SMS

SMS | 09-12-19

Trenerska duma

Marcin Kasperek, szkoleniowiec 11-letnich „rekordzistów”, ma sporo powodów do satysfakcji oraz pochwał pod adresem podopiecznych.

 

„Mundialito” – turniej rocznika 2008, Węgierska Górka/Milówka, 6-8.12.2019 r.

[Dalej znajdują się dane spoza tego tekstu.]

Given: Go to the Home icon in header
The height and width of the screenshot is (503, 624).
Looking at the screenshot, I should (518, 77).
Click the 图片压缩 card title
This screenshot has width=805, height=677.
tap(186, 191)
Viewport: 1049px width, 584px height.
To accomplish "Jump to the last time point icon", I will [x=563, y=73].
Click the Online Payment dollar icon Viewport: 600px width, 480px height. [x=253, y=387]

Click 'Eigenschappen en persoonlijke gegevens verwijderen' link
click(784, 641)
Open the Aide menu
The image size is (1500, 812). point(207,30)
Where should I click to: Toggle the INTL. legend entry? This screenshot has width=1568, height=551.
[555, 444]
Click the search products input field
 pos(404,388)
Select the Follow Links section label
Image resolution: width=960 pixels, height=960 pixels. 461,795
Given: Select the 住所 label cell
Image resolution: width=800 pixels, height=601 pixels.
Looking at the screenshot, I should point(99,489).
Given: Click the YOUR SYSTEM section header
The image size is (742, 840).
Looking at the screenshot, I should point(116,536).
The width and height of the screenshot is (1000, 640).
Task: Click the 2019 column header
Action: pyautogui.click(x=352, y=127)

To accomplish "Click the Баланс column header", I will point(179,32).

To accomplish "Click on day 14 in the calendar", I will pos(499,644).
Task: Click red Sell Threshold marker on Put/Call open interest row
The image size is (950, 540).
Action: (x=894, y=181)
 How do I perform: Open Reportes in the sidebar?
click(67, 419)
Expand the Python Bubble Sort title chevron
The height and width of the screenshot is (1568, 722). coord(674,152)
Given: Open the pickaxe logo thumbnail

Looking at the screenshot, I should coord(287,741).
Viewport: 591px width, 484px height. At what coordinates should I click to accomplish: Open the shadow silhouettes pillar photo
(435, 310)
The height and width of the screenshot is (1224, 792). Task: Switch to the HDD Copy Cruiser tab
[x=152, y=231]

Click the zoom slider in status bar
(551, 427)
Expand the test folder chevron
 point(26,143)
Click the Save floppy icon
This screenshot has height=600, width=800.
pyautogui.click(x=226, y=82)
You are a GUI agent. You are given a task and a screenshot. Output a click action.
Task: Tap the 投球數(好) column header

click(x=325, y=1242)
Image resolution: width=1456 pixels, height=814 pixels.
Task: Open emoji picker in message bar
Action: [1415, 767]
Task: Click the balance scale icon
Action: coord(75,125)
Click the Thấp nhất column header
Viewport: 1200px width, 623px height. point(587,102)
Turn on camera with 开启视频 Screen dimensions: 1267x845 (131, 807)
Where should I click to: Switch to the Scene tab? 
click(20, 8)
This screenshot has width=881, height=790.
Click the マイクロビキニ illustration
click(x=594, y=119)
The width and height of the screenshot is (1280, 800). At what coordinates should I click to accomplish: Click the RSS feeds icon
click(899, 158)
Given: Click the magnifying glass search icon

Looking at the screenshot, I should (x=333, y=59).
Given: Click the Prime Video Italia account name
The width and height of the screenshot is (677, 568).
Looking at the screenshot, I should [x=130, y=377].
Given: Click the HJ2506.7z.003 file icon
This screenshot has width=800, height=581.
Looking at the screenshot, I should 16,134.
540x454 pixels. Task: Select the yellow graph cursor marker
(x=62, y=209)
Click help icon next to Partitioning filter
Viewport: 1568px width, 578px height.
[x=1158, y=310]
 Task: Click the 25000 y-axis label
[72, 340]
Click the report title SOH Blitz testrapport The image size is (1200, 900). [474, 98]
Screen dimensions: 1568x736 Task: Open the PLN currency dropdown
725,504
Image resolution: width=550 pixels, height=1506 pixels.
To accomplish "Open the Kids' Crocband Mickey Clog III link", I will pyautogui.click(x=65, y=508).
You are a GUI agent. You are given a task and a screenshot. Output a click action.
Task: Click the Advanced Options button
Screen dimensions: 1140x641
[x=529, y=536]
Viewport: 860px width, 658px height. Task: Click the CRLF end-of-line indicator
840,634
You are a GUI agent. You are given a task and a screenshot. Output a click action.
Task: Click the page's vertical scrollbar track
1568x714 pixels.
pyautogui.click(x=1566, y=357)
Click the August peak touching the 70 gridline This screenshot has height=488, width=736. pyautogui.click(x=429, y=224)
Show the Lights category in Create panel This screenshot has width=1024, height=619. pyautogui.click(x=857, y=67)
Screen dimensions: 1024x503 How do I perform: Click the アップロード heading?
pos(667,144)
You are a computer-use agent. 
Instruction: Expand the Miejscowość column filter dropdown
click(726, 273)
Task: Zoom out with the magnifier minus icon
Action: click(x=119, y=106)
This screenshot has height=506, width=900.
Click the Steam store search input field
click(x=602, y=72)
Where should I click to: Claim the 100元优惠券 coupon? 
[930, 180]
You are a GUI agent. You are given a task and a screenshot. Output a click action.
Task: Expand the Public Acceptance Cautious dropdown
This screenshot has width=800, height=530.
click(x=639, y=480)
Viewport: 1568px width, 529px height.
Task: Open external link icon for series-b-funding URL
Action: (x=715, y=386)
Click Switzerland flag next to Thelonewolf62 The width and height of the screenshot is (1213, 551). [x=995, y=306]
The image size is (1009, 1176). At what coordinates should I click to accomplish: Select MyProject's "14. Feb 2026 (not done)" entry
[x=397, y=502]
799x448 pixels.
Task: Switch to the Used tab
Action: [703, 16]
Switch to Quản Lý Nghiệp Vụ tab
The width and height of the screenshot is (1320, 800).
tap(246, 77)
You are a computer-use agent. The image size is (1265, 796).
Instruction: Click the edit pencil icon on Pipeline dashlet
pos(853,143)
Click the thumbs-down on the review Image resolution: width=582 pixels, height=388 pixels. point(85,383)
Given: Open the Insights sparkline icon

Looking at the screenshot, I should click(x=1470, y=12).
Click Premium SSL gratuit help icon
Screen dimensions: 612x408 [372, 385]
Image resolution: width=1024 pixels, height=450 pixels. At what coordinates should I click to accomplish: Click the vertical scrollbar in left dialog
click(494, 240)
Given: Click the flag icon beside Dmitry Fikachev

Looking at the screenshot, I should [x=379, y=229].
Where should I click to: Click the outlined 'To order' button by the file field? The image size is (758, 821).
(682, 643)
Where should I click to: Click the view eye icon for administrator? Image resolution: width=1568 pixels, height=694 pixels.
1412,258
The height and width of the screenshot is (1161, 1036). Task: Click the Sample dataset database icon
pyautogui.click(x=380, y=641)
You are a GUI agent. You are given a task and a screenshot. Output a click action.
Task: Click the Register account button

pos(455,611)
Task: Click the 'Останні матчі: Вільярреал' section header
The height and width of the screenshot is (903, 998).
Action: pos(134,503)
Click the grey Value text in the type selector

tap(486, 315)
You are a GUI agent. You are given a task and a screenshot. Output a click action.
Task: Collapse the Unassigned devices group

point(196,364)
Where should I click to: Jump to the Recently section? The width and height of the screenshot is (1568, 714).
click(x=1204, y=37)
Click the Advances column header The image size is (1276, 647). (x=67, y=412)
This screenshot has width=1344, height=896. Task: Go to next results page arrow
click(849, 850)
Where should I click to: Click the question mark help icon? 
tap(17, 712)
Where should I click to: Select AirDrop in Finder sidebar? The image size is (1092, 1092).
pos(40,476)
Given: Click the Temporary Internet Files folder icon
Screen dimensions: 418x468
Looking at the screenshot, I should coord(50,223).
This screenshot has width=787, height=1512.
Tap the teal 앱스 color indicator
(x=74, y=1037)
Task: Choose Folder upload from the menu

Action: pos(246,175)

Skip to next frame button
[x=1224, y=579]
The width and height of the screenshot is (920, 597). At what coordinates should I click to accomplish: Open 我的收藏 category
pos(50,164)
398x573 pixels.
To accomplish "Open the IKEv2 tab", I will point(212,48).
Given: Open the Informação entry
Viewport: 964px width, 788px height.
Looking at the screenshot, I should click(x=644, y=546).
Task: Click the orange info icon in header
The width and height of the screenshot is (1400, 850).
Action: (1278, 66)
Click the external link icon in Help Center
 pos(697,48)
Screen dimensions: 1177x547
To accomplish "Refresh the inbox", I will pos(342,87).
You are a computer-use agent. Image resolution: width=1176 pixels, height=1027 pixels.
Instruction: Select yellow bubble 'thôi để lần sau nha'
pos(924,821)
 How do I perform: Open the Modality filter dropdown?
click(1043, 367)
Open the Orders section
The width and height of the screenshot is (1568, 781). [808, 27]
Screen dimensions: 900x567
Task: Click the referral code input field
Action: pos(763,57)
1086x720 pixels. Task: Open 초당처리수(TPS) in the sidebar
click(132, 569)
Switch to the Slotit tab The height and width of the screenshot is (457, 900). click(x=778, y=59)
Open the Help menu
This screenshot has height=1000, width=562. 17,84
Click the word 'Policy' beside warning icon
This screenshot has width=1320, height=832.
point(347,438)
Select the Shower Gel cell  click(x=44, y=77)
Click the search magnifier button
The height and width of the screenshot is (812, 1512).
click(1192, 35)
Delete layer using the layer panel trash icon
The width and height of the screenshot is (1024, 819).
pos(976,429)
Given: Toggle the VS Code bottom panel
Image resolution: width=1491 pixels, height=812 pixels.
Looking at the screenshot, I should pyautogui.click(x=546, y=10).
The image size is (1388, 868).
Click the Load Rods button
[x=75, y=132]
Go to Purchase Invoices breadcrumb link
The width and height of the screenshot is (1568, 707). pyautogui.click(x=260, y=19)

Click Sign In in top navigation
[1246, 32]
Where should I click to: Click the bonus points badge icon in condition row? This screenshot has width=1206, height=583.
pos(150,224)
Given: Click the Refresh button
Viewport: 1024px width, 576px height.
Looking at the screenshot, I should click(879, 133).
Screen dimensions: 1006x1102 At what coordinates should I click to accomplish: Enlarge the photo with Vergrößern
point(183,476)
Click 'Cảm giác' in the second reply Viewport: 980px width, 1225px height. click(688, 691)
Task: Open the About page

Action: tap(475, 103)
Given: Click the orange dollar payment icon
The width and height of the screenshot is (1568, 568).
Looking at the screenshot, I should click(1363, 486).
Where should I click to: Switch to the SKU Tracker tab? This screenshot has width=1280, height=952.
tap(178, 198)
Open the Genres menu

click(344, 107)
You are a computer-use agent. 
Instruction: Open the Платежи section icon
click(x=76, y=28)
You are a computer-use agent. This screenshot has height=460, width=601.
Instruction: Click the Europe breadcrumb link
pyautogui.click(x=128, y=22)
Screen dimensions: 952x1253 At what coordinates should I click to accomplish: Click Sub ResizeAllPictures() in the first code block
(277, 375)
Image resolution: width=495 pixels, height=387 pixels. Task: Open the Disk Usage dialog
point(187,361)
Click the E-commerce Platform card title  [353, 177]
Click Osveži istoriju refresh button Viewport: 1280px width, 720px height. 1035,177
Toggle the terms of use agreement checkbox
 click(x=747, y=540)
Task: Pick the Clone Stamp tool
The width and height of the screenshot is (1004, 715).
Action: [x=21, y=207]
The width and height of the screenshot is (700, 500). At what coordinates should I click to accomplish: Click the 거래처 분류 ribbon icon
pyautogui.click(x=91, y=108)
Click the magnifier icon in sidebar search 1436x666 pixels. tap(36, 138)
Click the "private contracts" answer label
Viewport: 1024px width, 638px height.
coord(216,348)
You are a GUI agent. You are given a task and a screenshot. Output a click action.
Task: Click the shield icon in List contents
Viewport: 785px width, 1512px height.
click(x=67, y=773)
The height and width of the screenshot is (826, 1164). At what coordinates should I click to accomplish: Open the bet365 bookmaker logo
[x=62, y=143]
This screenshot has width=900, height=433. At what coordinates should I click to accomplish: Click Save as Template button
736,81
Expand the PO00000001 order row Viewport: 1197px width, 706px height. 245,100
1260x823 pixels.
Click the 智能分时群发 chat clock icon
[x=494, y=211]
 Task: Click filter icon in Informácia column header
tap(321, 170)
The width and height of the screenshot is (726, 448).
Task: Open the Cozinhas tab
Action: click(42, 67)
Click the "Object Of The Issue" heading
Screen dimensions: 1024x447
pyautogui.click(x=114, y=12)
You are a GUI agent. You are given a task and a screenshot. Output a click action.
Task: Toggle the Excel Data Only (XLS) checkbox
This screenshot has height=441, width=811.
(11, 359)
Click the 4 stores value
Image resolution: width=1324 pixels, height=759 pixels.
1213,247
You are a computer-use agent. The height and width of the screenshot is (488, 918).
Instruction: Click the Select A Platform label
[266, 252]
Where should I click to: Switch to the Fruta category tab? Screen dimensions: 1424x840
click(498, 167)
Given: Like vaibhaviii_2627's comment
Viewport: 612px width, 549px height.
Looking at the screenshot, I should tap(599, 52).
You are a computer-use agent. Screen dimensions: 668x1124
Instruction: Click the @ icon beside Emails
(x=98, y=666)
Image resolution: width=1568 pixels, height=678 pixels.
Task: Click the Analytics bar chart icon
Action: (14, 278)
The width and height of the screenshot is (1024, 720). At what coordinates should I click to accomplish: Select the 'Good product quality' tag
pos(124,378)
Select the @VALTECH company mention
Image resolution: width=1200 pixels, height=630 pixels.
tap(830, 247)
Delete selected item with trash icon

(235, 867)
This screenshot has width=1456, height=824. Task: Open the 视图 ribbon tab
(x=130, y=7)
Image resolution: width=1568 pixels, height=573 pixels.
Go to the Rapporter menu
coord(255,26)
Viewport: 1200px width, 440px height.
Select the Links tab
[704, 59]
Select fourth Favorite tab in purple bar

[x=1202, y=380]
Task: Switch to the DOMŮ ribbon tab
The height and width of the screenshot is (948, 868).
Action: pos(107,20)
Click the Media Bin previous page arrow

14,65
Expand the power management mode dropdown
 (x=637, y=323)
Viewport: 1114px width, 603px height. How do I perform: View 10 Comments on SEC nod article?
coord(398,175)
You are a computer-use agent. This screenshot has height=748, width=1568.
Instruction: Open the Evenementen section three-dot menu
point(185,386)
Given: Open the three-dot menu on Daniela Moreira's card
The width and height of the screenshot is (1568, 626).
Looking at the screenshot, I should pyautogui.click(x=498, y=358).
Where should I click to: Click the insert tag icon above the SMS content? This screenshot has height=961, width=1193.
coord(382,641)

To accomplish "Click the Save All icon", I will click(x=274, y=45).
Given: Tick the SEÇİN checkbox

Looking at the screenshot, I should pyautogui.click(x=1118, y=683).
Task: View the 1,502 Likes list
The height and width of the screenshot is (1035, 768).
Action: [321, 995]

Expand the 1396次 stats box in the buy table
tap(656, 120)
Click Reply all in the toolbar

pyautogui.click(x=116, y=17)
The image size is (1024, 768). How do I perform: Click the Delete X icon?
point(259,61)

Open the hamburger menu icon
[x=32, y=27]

Wyniki „rekordzistów” w eliminacjach – faza I:

Wawel Wirek – Rekord Bielsko-Biała 0:7; gole: Czerwik – 2, Siasta, Supłat, Filip, Dobija, Góral po 1

FC Komorów – Rekord B-B 2:5; Lis – 2, Filip, Czerwik, Walczak po 1

Stadion Śląski Chorzów – Rekord B-B 3:2; Góral, Filip po 1

Wyniki „rekordzistów” w eliminacjach – faza II:

Slovan Havirzov (Czechy) – Rekord B-B 3:2; Filip, Czerwik po 1

UKS Milówka – Rekord 1:1; Czerwik

Stadion Śląski Chorzów – Rekord B-B 1:4; Filip, Walczak, Czerwik, Iskierka

o miejsca 5-8:

STK Samorin Samaria (Słowacja) – Rekord B-B 0:5; Walczak – 3, Filip, Lis po 1

Pomerania Gdańsk – Rekord B-B 1:2; Supłat, Filip po 1

Rekord: Ślęzak – Szpuła, Czerwik, Walczak, Iskierka, Supłat, Dobija, Biegun, Filip, Lis, Siasta, Góral

Opinia trenera – Marcin Kasperek: - Mundialito to bardzo specyficzny turniej charakteryzujący się bardzo dobrą organizacją oraz typową grą na wynik drużyn przeciwnych. My, jak zawsze podeszliśmy do niego ze swoimi priorytetami, a były nimi chęć krótkiego otwarcia gry, zmiany całymi czwórkami oraz przede wszystkim nasz styl. W pierwszych dwóch spotkaniach chłopaki pokazali swoją moc, zapewniając sobie szybko awans do następnej fazy. Trzeci mecz był jedynym, w którym zagraliśmy wbrew swoim założeniom, więc porażka jak najbardziej nam się należała. W kolejnej fazie chłopaki wyciągnęli odpowiednie wnioski i wszystkie trzy mecze zagrali na bardzo wysokim poziomie. Seria niefortunnych wydarzeń sprawiła jednak, że do awansu potrzebowaliśmy korzystnych rozstrzygnięć w spotkaniach przeciwników, których niestety zabrakło. Decydującym meczem okazało się spotkanie gospodarzy ze Slovanem, w którym do ostatniej minuty byliśmy w półfinałach. Ściany jednak sprzyjają gospodarzom, którzy doprowadzili do remisu i zapewnili awans do półfinału obu drużynom, jednocześnie spychając Rekord na trzecie miejsce w grupie. W ostatnim dniu Rekord potwierdził swoją klasę wygrywając oba spotkania w bardzo dobrym stylu, co ostatecznie dało nam piąte miejsce w stawce. Cieszą mnie dwa fakty. Pierwszy, to świadomość chłopaków, którzy mimo niekorzystnego dla nich końcowego wyniku cieszyli się ze swojej dobrej gry i w pełni potrafili serię niekorzystnych wydarzeń „przetrawić”. To pokazało, że zrobiliśmy kolejny krok do przodu i jestem z tego powodu dumny. Drugi, to fenomenalna postawa rodziców. Jest to niesamowita grupa wspaniałych ludzi, która powinna być dla innych przykładem do naśladowania. Podejście do dzieci, reakcja na niepowodzenia, czy też współpraca z trenerem jest wzorowa, a osobiście praca z tą grupą jest dla mnie zaszczytem. Zatem brawa dla Was drodzy rodzice, brawa dla Was moi zawodnicy. Zrobiliśmy kolejny krok do przodu. Czy sprawi on, że będziemy kiedyś wygrywać turnieje? To dla mnie nieważne. Myślę, że dzięki niemu doczekamy się kiedyś wielkiego zawodnika. Pewny jestem natomiast tego, że doczekamy się wspaniałego, dobrego człowieka. To dla mnie jest najważniejsze.